> [WHAT THE EXERCISE ASKS]
As the output, give exactly the lines that run from the one with "Task: Click the Periodicity column header" through the end of the records below, and omit pictures.

Collected data:
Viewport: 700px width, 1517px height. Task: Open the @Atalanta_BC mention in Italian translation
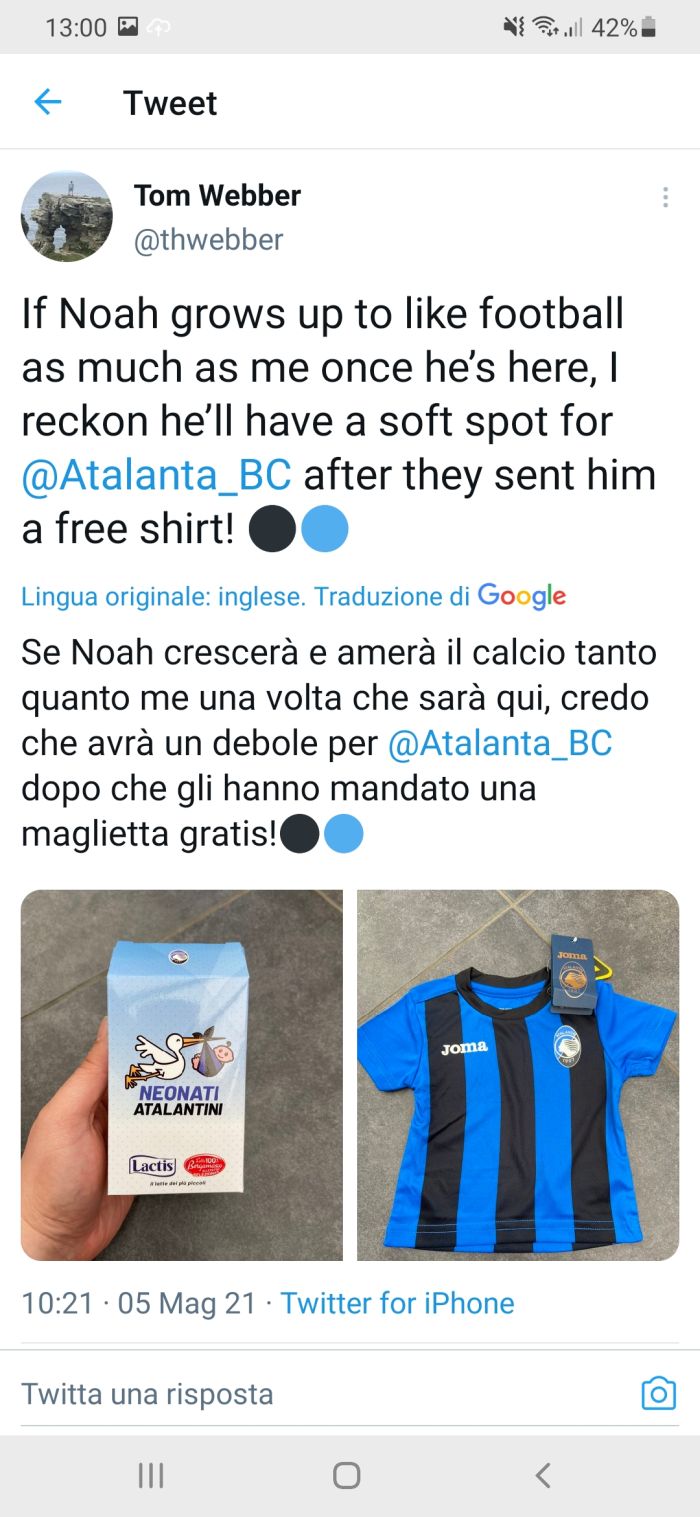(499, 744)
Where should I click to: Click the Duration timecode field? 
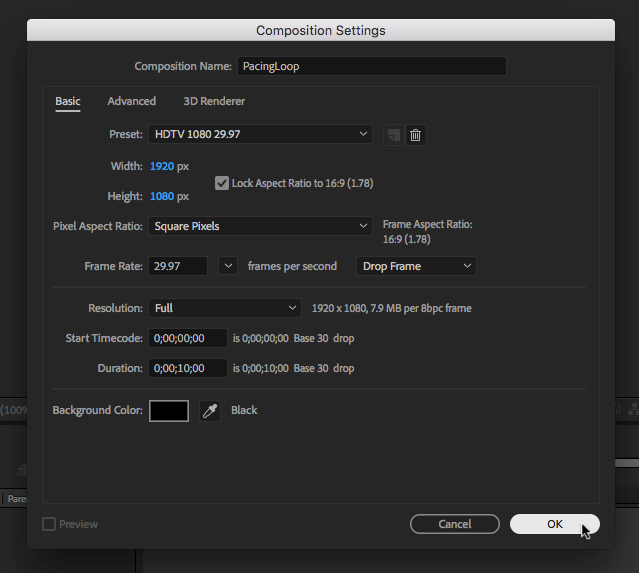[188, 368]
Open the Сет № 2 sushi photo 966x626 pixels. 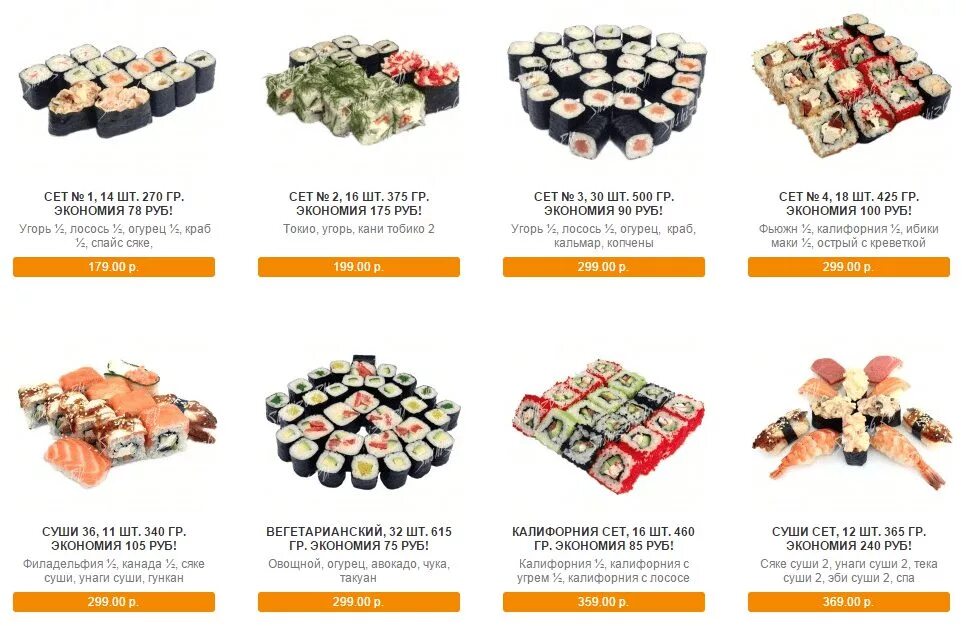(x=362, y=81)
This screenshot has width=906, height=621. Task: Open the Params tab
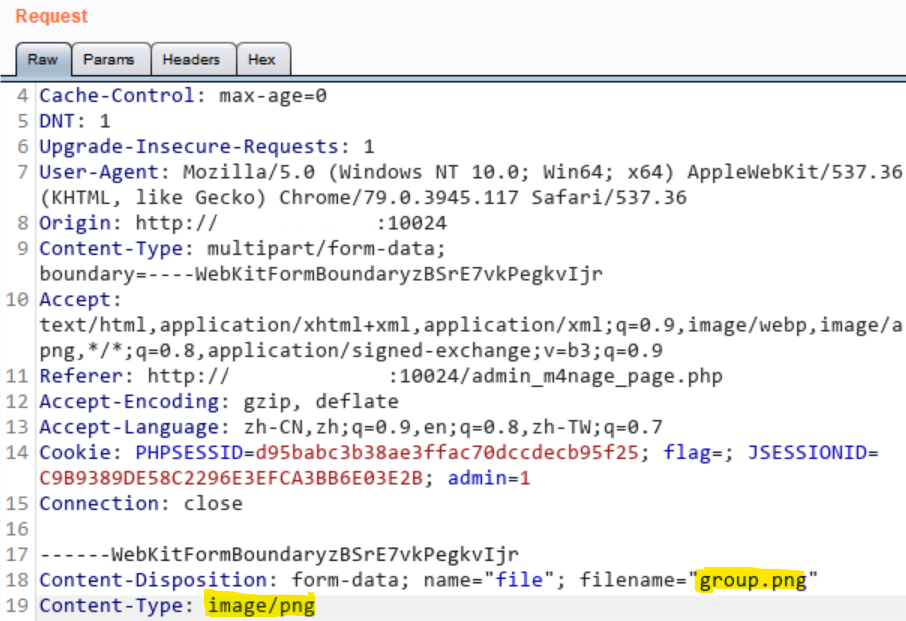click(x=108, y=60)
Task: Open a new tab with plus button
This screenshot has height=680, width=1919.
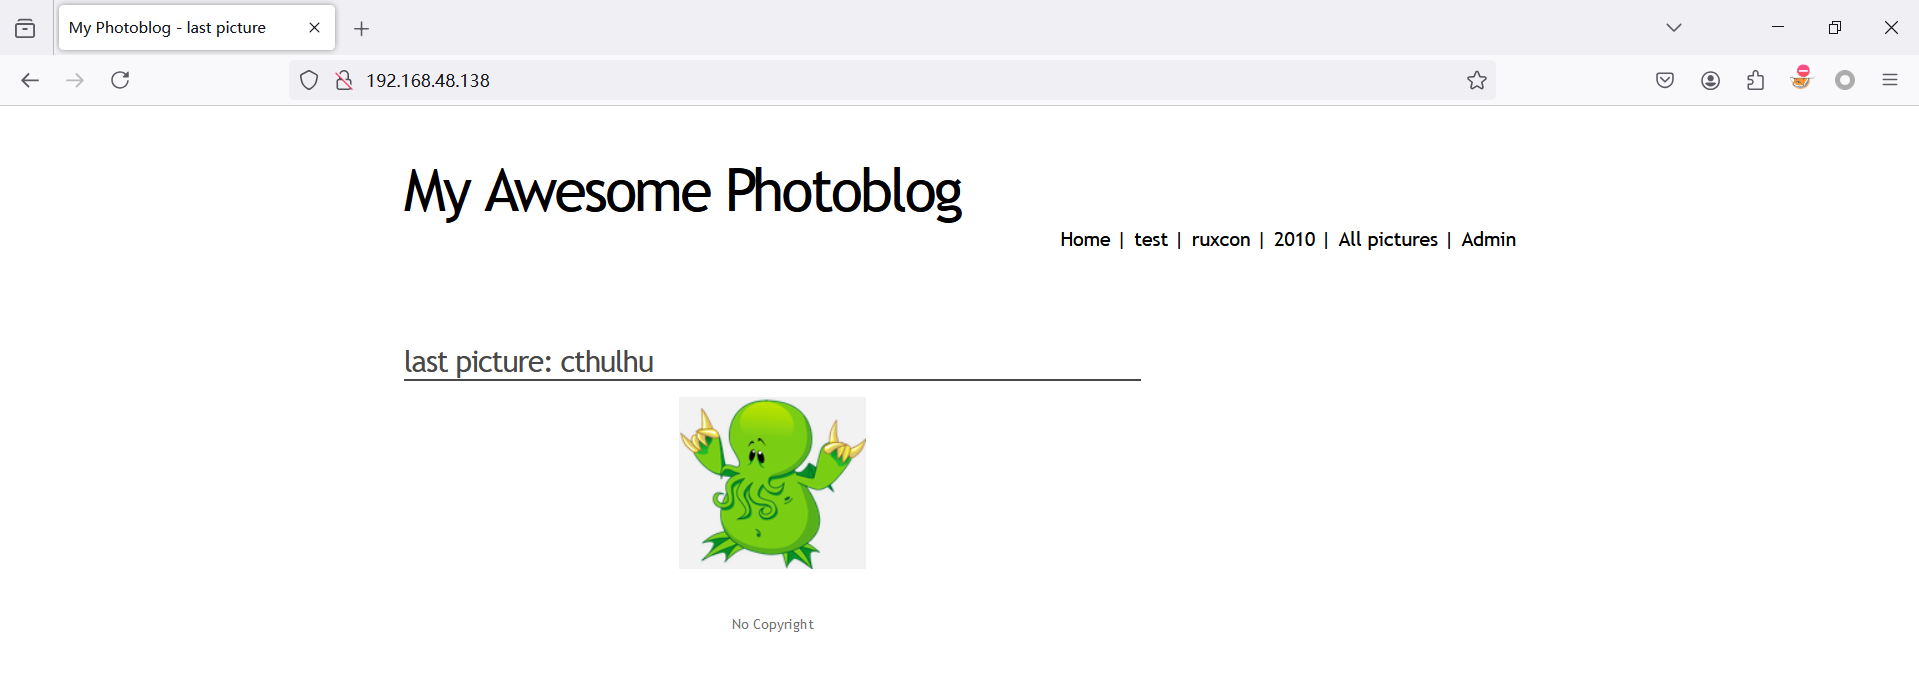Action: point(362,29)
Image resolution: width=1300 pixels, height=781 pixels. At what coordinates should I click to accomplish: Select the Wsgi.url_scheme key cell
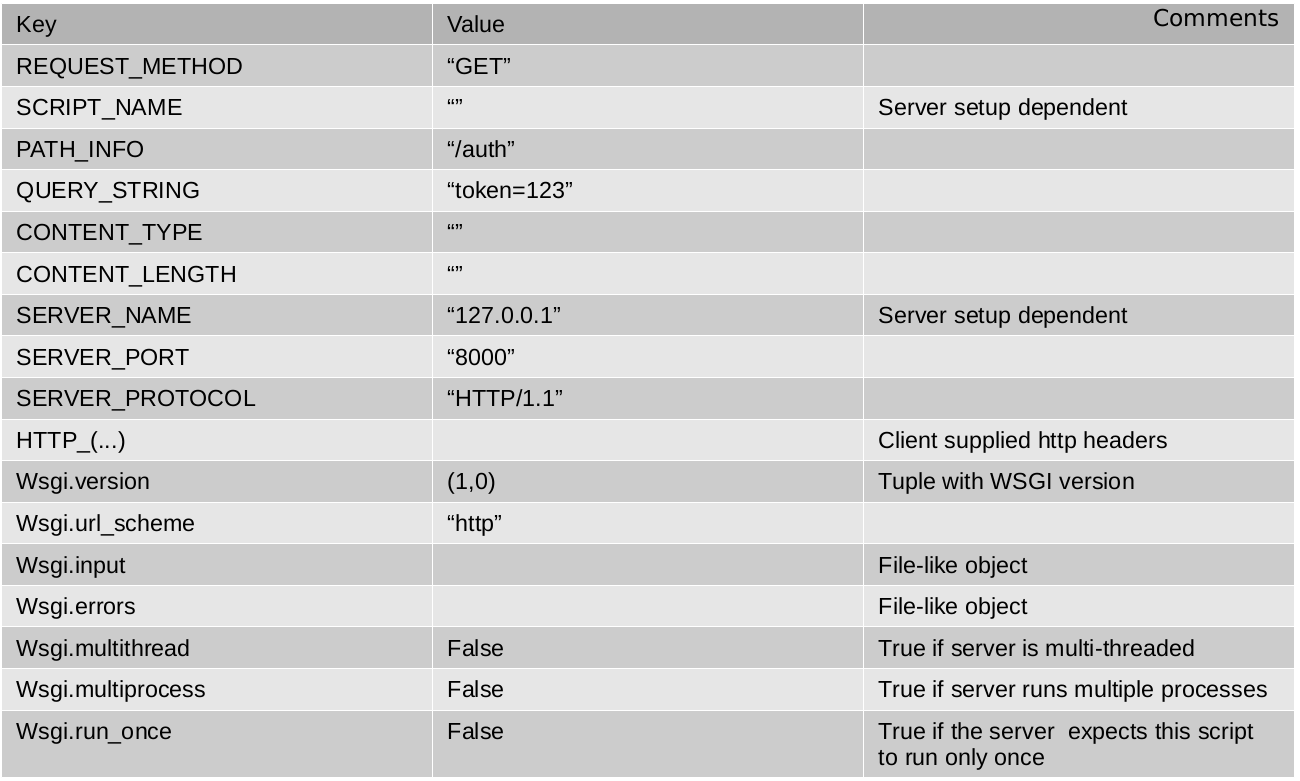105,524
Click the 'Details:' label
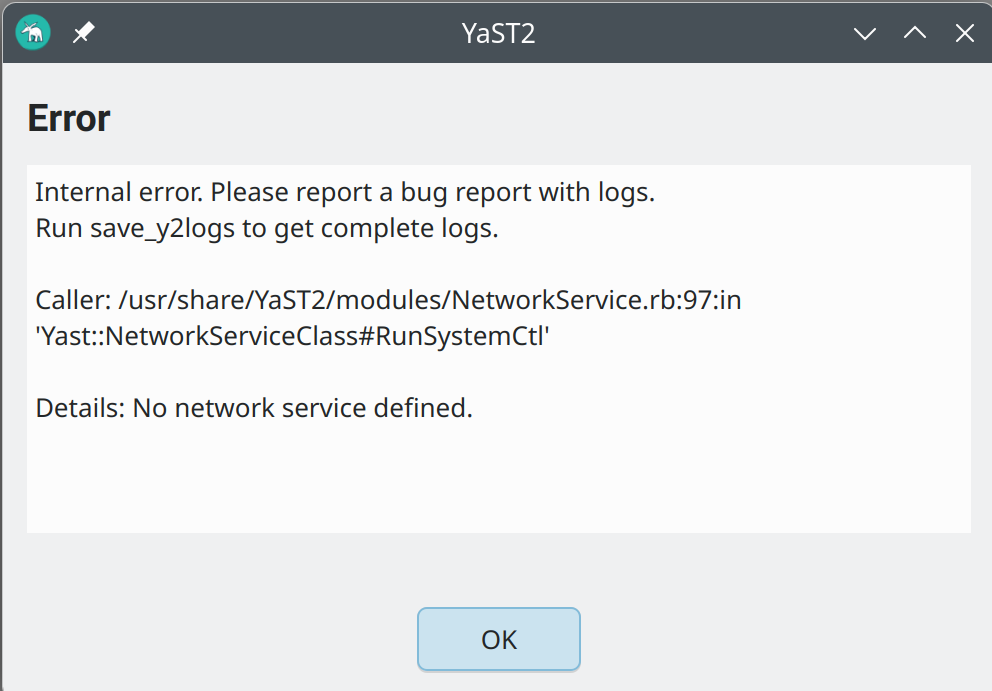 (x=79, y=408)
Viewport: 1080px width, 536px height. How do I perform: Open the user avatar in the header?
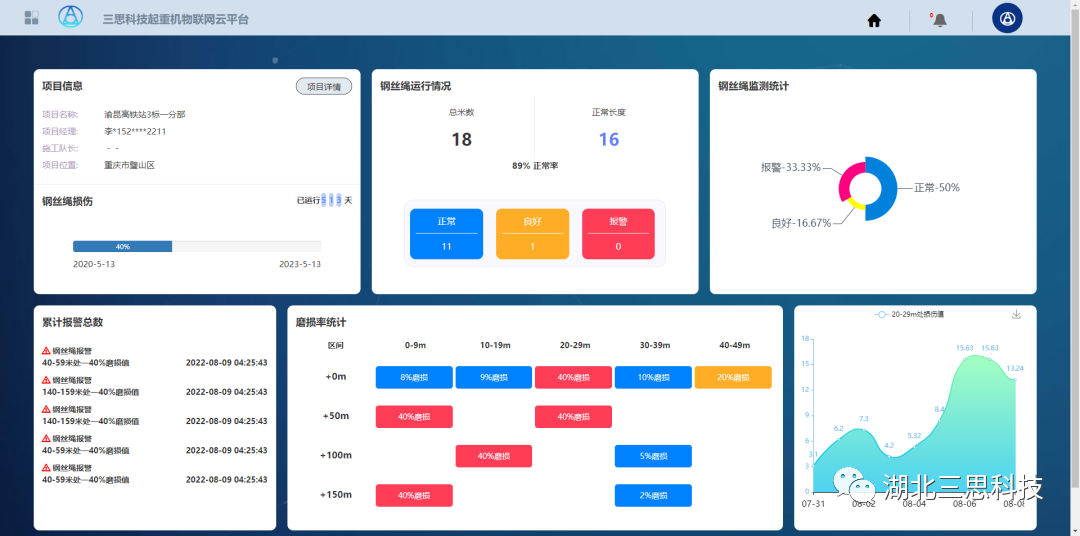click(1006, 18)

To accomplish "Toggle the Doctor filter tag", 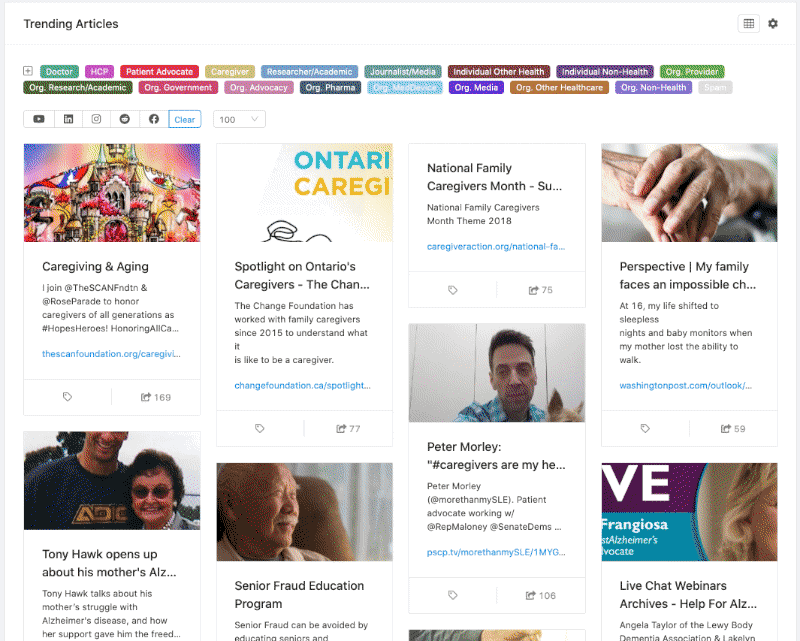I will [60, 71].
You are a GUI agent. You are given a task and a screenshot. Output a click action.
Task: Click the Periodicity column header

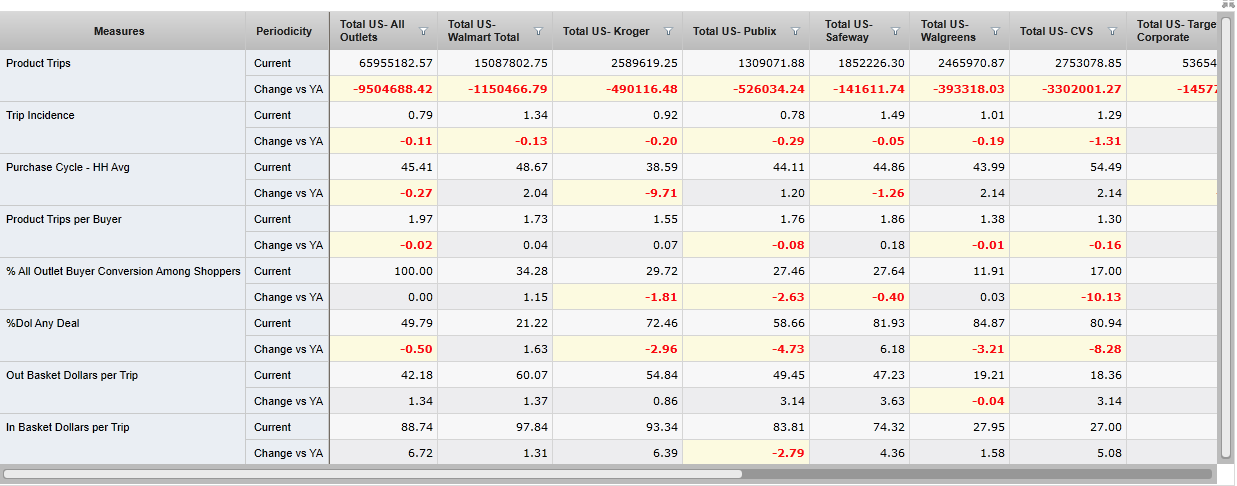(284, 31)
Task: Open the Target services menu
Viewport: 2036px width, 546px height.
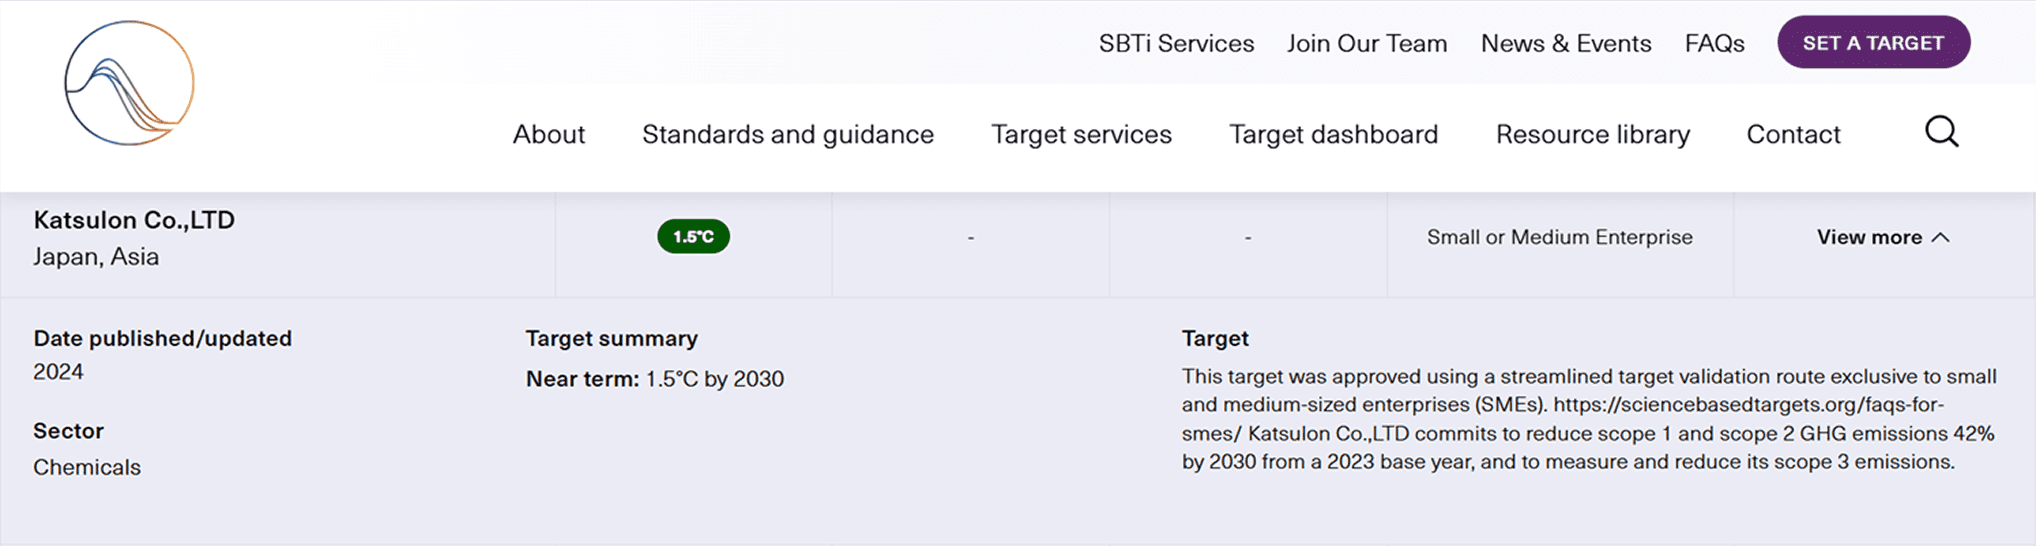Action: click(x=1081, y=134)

> [SOLUTION FOR THIS EXERCISE]
Task: Click the Periodicity column header

(284, 31)
Task: Open the Target services menu
Viewport: 2036px width, 546px height.
Action: click(x=1081, y=134)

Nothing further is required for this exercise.